We are going to be sharing with you a little bit of what we do at Lynette’s Urban Farm in order to get our plants through this summer.
TRANSCRIPT FROM VIDEO:
Hi, I’m Lindsey. Welcome to the Urban Farm today. I’m gonna be sharing with you a little bit of what we do in order to get our plants through this summer.
If you think that the world is headed in a direction that makes you a bit concerned for the future, and you’d like to be as self-sufficient and independent as possible, then you’ve come to the right place. My name is Lynette Zang. Now it’s time to go Beyond Gold & Silver.

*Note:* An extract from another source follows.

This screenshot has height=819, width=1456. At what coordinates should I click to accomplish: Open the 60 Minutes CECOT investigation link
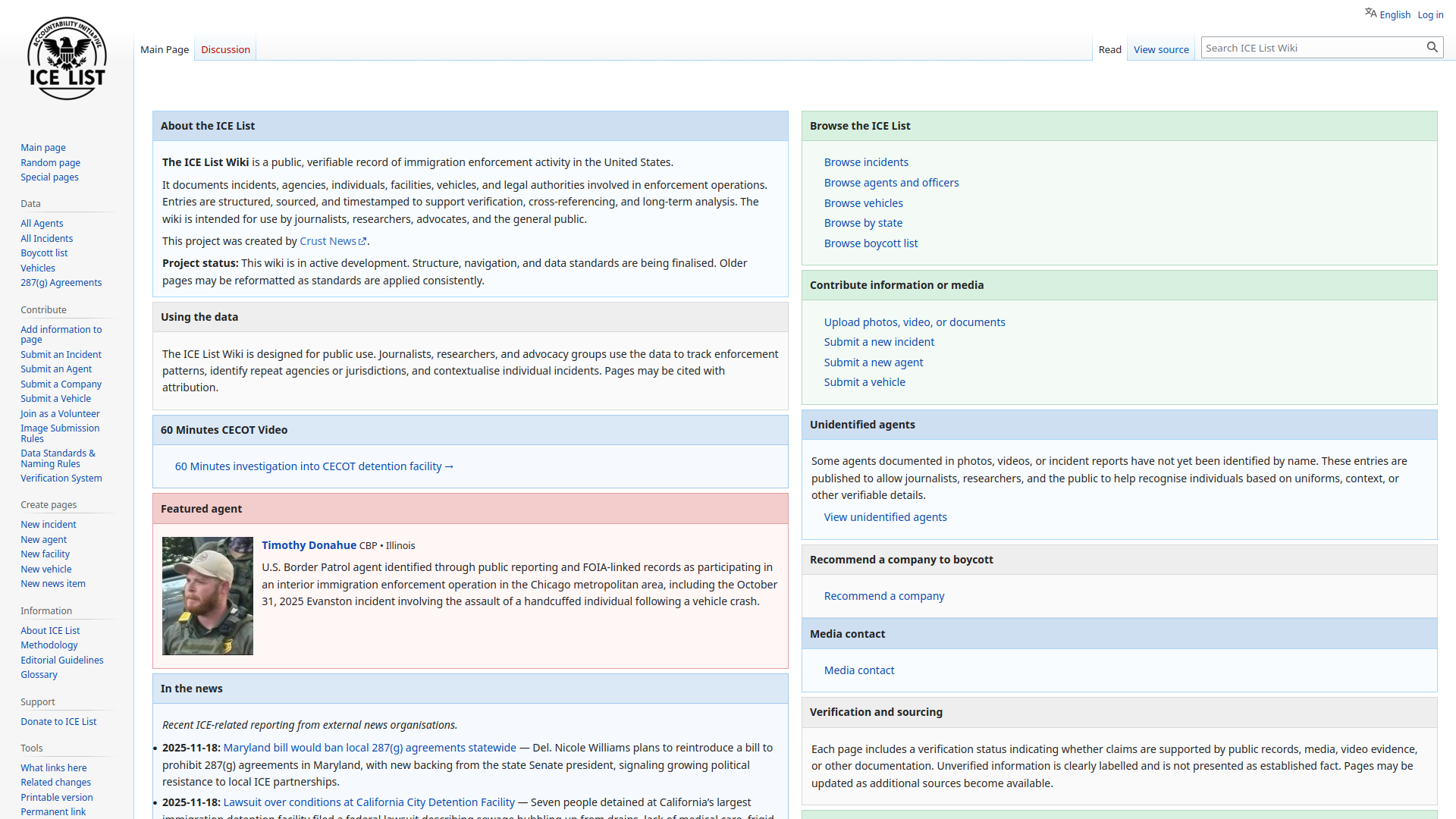tap(313, 466)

So it’s really hot here in Arizona. We have a very harsh climate in the Summer, so it can be kind of a daunting idea to grow things throughout the summer. But I’m gonna show you a few of the things we do that help with that.
In front of me, these are cantaloupe melons, and they are here under our shade cloth. So we have a very basic shade structure. This is about a 20% shade cover. So this just gives them a little bit of relief from the hottest part of the day in the afternoon. And as you can see, they’re flourishing, they don’t show signs of any sunburn. So we know that they’re doing okay in this location. And then these are also getting water through our sprinkler system, and it just gets water at the base of each plant. And of course, melon spread. So as they grow more roots, it can get continuous water. So shade can be one of the most important things you can do to protect your plants from the sun. So under here we have watermelon and watermelon is also under our 20% shade, but it wasn’t seeming to be enough. So we added these small DIY shade structures. We just built them out of a frame and then stapled some shade cloth to them. And this is a bit of a denser fabric. So it has a little bit higher shade percentage, and this is really helped them flourish. So a really important thing to do is kind of experiment with your shade. If you have natural shade like from trees or your house or larger objects in your backyard, that can be a great option, but you can also experiment with building structures like this to provide shade to specific areas of your garden.
Watering is one of the most important things you can do. And it’s really important to have a great watering schedule, especially in the summer, whether you’re hand watering or relying on automatic systems like the sprinkler system, we have, it’s really crucial to look at your plants and understand how they’re reacting to the water. So these tomatoes, were just getting water from our sprinkler system. And when we planted these tomatoes, they were getting water two times a day for just a few minutes. And since then, when it’s gotten hotter, we have increased the number of times and the amount of times that they’re getting watered throughout the day. So just because a plant receives more water doesn’t necessarily mean that it’s gonna thrive in the summertime. We wanna make sure that it’s getting water multiple times a day, so that can really help it just stand the heat of the summer and make sure that those roots in the system underground are continuously getting moisture. Another really important thing to consider in the summer is the time of day that you’re watering. You never wanna water during the hottest part of the day. Typically this is in the afternoon. So here at the Urban Farm, we usually water very early in the morning, about 5:00 AM. Our automatic systems go off then again at 10 or 11, and then not again until the later afternoon when the heat of the sun has gone down for the day. So that’s usually around six or 7:00 PM. So by doing this, we’re avoiding watering at the hottest part of the day. And this can be really important. For example, if you’re using sprinkler systems, you never want your leaves of your plant to be wet when it’s really hot. This can cause sunburn and water makes the leaves a little bit more susceptible to catching the sun’s raise and it can burn your plant. So as you can see here on our cantaloupe, it got some overspray from our sprinklers. So you can see some of the moisture on the leaves, and we’re not gonna worry about this too much because as the day goes on, the leaves will dry pretty soon. And then they’ll be completely dry by the afternoon, but the plant will still have a ton of moisture and the underground root system. It.
‘s really important that we always water when it’s cooler in the day, we want to avoid the hottest parts. So another thing we’re gonna do is we’re just gonna try to keep our plants in a controlled space. So I’m just gonna tuck these melons right back into the bed. And this will make sure that when they’re growing new lateral roots and things like that, that those are getting water. And also the hot cement is gonna have a lot more heat than the soil. So we wanna just be conscious of the areas that we’re keeping our plants in.